Les Ailes rouges de la guerre — 1916

Notre-Dame de Bonne Odeur, Qui domines en ta chapelle, À Tervueren, près de Bruxelles, Les pacages en herbe et les jardins en fleurs, Sois bienveillante Dès ce printemps aux humbles plantes Et mets également tes soins À mûrir les raisins, les pommes et les coings, Avant que la saison défaillante et fanée Ne soit par les grands vents, vers sa mort, entraînée ! D’abord, Ne faut-il pas pour nos grands morts Des roses tristes ; Et les femmes qui les assistent, Ne cueillent-elles point des fruits clairs et rosés Pour la soif de nos blessés, ? Car l’heure sinistre à l’heure grave s’ajoute En Flandre et en Brabant. On n’y voit plus, au long des routes, Les hauts charrois de foin aux cheveux retombants, Ni les hommes portant la gaule Ou la bêche sur leur épaule.

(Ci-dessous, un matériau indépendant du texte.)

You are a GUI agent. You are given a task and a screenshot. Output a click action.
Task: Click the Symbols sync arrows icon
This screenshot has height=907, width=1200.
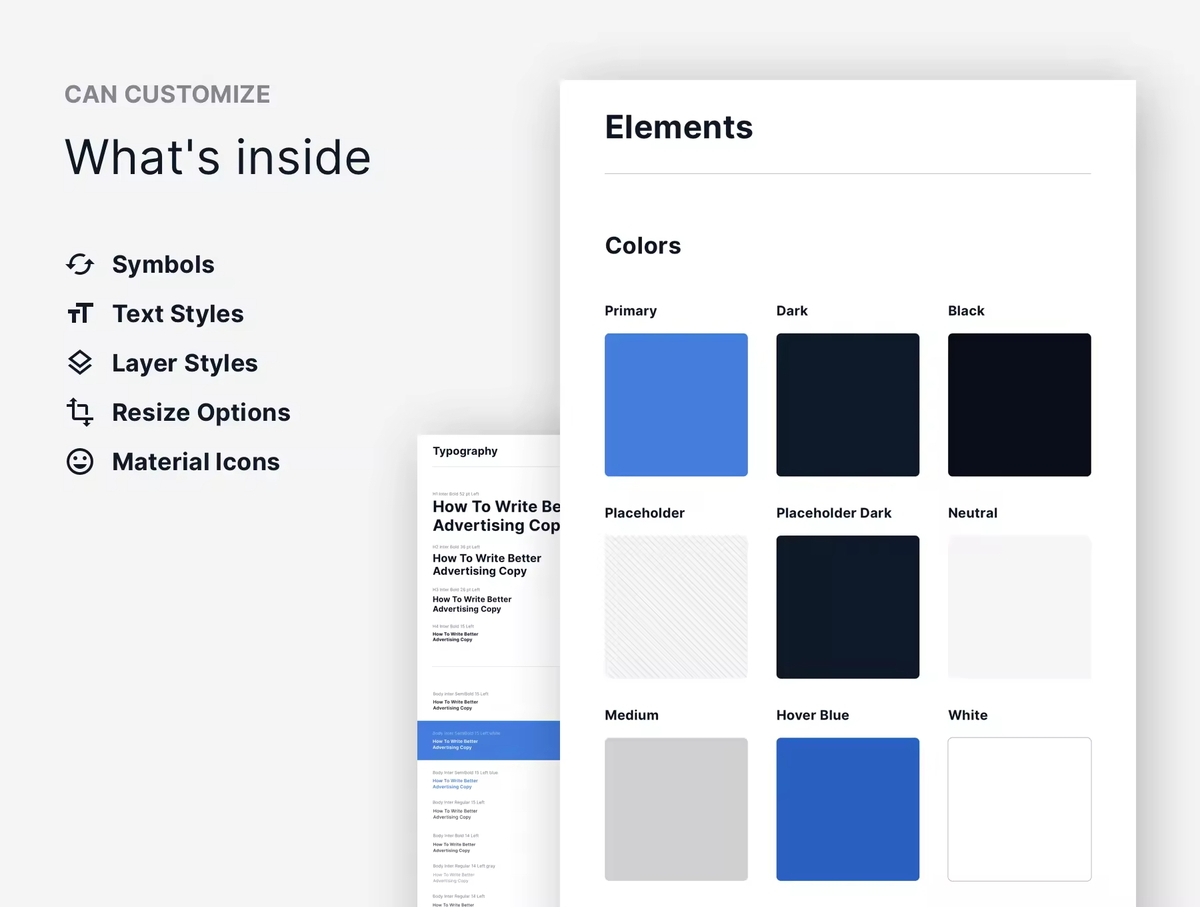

Ceux qui passent là-bas Sont des reîtres marchant au pas Et s’avançant vers les villages D’après un mouvement compact et saccadé, Soit pour le feu ou le pillage, Soit pour le meurtre commandé. Hélas ! où pousse et vit encor la marjolaine Et la fleur du lilas et la fleur du sureau ? Où sont-ils les parfums qui traversent la plaine Et balancent, le soir, leur voyage sur l’eau ? Où les brises qui murmurent sous les ramées Pour que des mots d’amour soient soufflés à l’amant Par la feuille tremblante et le branchage lent, Quand les couples s’en vont sous la nuit enflammée ? Où sont les sentiers clairs que cent petits pieds nus Marquent de leur empreinte entre les brins de chaume ? Où la bonne senteur du pain roux et grenu ? Hélas ! où les clartés ? hélas ! où les arômes ? Et de quoi désormais, en ces âges d’horreur, Pourront se réjouir tes benoites narines ? Voici l’âcre Allemagne en sang et en sueur Qui remplit d’elle et tes chemins et tes ravines, Notre-Dame de Bonne Odeur.